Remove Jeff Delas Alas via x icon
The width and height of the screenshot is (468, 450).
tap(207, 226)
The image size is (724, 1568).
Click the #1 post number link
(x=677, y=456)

---

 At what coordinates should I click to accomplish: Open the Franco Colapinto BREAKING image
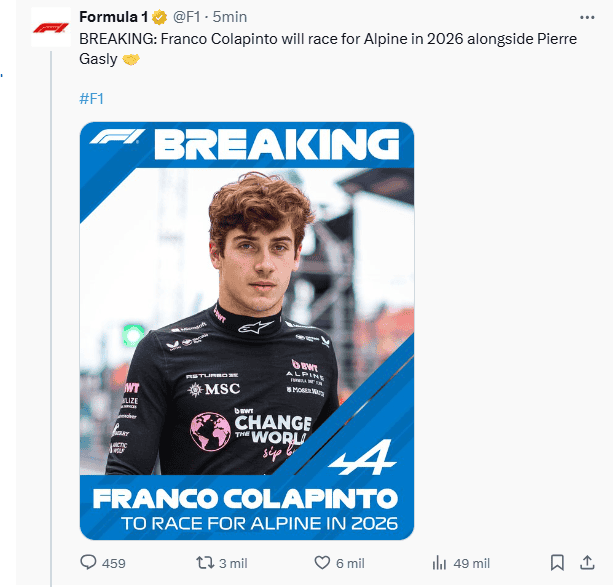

Task instructions: Taking the material above one line at a time, count the lines that include "image" as a word or string, and give only that number.

Reply: 2